As the investment banks began to fail, commercial banks refused to lend any further. A bank’s sole measure of stability is the faith of the customers. As Walter Bagehot observed, “Every banker knows that if he has to prove that he is worthy of credit, however good maybe his arguments, in fact his credit is gone.” The banks refused to given loans even to good businesses. This led to a credit crisis. Companies that were starved of credit failed to function. Industrial development came to an abrupt halt. Companies like Chrysler and GM suffered. They too received huge bailouts but yet went to bankruptcy.

The present situation is that the US government’s desperate efforts of bail outs and stimulus packages have revived the US economy. But millions of Americans stand devastated due to the mistakes of a few incompetent banks and subprime lenders. Due to globalisation, the virus has spread through the world. The countries in Europe, including Greece and Italy, have been affected and the European Union is destabilised.

While huge money pumping will work stopgap in staving off recession, it can only be detrimental in the long run. What is needed is strict tightening of the belt and less consumption by Americans. The US is no longer a manufacturing economy. The do not produce goods but only shuffle paper (a.k.a. a service economy). They have a huge trade deficit due to massive borrowings and due to huge imports from other countries, especially China.

One should not be enamoured by the American lifestyle.
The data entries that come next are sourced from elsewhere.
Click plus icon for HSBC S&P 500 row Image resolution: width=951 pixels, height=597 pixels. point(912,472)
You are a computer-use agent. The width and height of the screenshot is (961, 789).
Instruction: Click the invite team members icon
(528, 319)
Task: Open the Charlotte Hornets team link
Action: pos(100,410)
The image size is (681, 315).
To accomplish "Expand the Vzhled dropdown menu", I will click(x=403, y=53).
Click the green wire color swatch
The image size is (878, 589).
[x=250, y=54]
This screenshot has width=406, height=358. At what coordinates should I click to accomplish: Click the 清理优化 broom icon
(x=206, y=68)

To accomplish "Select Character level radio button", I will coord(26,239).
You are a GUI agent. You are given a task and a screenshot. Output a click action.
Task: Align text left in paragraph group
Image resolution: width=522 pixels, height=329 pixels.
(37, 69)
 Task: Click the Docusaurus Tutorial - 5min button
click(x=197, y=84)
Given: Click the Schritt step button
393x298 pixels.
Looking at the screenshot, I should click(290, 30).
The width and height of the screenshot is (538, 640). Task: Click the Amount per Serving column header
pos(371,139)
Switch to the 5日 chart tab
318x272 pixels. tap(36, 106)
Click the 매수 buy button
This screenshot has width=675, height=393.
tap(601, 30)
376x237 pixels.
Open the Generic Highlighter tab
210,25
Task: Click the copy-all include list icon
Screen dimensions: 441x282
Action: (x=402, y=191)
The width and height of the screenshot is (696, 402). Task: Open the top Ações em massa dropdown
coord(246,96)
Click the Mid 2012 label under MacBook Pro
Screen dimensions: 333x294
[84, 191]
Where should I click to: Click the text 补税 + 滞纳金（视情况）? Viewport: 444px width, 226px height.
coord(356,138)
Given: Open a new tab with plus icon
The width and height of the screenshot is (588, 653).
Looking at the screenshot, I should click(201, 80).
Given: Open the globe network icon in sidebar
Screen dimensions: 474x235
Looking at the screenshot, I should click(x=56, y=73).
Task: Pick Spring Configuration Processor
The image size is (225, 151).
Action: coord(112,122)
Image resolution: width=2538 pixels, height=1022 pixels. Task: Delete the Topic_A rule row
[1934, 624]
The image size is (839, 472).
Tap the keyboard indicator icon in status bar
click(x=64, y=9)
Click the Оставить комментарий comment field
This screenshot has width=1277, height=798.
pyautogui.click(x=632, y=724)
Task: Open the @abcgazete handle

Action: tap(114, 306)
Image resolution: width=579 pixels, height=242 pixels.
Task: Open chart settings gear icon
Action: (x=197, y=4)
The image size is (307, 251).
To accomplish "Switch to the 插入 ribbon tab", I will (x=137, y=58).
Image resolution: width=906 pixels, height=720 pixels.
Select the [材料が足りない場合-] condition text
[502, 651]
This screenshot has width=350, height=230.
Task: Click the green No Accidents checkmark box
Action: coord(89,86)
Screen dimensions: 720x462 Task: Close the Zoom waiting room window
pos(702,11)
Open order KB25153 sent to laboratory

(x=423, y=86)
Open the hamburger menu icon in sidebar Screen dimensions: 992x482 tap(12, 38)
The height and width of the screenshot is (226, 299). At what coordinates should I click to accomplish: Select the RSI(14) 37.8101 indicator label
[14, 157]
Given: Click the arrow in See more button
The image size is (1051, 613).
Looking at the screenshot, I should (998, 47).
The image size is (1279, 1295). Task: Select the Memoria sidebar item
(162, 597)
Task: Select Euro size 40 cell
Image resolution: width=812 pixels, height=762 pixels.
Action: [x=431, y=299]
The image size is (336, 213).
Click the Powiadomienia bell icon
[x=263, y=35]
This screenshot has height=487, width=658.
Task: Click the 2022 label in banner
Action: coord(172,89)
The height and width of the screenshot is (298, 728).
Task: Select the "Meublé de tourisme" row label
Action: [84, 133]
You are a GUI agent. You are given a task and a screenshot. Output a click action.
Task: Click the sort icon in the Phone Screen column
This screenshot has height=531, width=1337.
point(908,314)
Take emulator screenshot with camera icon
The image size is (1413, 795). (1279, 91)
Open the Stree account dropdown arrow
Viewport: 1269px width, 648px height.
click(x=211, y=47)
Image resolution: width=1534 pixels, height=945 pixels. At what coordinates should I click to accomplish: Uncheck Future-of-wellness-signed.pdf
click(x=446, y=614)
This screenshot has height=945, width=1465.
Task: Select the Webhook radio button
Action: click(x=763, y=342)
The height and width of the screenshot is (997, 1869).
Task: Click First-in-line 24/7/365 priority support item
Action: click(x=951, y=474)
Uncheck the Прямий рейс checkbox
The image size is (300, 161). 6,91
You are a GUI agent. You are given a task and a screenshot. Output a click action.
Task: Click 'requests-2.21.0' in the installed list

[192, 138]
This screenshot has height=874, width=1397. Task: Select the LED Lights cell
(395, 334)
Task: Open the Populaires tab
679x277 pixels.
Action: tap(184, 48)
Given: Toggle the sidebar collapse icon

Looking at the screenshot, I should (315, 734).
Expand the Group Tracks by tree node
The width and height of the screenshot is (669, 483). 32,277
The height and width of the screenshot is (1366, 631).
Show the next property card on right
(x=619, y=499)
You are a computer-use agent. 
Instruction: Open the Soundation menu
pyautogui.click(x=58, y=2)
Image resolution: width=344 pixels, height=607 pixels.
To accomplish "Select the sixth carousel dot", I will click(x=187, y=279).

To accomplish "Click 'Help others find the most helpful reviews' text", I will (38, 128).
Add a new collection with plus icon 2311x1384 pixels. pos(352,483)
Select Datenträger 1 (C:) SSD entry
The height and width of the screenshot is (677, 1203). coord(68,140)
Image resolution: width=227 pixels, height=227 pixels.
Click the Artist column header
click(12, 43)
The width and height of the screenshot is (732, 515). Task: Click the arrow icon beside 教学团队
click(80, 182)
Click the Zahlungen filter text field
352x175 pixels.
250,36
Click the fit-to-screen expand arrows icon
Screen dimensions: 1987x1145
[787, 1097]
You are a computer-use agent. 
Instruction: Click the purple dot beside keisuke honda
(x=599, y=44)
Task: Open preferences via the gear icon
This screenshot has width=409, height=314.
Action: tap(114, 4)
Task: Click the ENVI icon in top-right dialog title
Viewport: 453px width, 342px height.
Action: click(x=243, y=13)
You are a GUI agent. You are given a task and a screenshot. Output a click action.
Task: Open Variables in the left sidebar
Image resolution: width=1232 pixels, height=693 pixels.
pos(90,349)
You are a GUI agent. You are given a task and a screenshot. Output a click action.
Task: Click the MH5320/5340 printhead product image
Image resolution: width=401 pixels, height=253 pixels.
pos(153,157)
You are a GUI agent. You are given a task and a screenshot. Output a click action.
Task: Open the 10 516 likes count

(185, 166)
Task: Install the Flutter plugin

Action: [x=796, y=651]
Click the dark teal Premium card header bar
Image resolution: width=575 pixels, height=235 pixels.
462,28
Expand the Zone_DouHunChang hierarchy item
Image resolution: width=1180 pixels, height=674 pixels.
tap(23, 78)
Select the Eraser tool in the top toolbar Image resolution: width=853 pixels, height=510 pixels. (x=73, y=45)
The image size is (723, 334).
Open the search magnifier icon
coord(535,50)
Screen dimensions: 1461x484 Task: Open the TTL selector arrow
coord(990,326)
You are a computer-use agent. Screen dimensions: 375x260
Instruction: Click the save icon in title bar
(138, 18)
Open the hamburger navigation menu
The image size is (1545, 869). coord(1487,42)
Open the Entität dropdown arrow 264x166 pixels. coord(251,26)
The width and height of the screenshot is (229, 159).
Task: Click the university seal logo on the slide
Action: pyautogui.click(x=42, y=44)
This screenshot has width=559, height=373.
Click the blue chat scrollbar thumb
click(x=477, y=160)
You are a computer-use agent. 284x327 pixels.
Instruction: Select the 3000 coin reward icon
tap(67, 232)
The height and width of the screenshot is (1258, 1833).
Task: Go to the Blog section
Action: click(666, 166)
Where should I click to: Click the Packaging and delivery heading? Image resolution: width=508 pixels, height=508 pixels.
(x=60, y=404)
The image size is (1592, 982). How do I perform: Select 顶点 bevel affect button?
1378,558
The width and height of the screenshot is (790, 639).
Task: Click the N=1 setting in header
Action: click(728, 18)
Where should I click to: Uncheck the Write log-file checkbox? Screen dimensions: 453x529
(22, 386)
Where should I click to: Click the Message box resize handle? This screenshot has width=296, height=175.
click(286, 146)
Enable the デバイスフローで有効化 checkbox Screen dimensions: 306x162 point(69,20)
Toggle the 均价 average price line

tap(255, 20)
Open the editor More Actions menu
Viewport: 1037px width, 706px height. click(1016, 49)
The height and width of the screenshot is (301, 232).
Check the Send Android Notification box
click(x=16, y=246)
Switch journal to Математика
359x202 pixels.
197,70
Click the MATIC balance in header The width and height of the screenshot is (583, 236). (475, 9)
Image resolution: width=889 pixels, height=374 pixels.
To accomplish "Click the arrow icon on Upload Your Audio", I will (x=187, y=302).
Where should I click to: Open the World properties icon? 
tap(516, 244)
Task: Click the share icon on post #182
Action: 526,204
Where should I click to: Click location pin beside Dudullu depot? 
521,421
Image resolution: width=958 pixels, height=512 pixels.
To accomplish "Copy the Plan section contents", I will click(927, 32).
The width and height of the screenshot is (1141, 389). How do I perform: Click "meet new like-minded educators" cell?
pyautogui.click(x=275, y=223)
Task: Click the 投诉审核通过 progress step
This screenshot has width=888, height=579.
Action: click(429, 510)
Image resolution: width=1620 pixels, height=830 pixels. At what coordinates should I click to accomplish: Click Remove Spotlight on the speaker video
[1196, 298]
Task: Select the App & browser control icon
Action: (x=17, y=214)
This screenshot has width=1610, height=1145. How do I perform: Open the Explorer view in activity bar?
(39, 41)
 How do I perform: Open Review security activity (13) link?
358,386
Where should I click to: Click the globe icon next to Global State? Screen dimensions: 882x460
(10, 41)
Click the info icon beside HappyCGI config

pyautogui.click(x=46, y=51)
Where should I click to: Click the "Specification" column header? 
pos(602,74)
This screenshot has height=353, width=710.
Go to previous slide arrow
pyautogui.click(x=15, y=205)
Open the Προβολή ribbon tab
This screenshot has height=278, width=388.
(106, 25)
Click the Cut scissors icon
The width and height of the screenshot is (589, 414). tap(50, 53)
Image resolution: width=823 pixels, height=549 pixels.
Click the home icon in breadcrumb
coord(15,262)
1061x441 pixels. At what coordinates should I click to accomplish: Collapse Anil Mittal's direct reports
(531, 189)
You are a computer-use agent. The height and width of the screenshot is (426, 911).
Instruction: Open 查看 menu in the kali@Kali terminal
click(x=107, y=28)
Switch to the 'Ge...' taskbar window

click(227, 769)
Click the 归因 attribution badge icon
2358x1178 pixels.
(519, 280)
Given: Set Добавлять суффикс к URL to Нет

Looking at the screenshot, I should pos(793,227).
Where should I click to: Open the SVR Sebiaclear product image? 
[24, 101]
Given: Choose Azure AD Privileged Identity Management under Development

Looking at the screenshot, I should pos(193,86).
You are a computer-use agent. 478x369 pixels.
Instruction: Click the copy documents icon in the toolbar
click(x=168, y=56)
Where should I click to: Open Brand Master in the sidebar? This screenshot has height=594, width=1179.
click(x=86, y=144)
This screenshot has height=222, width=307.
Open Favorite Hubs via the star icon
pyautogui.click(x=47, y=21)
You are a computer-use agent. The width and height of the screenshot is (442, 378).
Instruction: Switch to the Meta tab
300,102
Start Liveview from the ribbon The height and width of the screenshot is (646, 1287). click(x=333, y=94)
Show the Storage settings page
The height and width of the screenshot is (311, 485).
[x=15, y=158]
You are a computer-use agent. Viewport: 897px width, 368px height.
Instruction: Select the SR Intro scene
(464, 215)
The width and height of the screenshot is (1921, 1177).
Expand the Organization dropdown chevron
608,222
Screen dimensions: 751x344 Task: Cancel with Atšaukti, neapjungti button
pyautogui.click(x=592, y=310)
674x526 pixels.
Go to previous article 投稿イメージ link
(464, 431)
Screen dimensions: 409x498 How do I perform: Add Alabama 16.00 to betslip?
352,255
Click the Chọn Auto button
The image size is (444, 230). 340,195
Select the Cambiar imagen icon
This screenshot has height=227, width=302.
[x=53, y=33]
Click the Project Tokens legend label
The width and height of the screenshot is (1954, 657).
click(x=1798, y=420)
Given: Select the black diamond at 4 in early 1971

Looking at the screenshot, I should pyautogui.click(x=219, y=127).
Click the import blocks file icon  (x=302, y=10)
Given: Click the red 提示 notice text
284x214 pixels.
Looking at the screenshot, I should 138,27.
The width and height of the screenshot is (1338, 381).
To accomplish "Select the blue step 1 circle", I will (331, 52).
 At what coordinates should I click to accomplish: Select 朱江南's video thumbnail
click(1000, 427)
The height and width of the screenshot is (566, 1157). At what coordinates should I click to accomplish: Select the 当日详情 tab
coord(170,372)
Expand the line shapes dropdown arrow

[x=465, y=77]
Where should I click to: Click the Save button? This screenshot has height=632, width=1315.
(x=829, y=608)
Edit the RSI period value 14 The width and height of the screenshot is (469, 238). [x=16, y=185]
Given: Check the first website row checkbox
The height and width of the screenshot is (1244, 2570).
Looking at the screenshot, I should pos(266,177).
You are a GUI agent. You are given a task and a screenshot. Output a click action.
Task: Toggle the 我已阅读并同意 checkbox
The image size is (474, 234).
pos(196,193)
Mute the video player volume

Behind the glitz and glamour, the American way of living for too long has been bankrolled by borrowings from hard-working Chinese and Japanese. As of 2009, each American owes $24,000 with $2,500 to China alone. It is time for the US to heed the wake-up call and reduce reckless spending.

For further reading on the 2008 crisis, I recommend:

1.  Peter D Schiff, Crash Proof 2.0 (2011).

2.  Andrew Ross Sorkin, Too Big To Fail (2010).

3.  Roger Lowenstein, The End of Wall Street (2010).

4.  Michael Lewis, The Big Short (2011).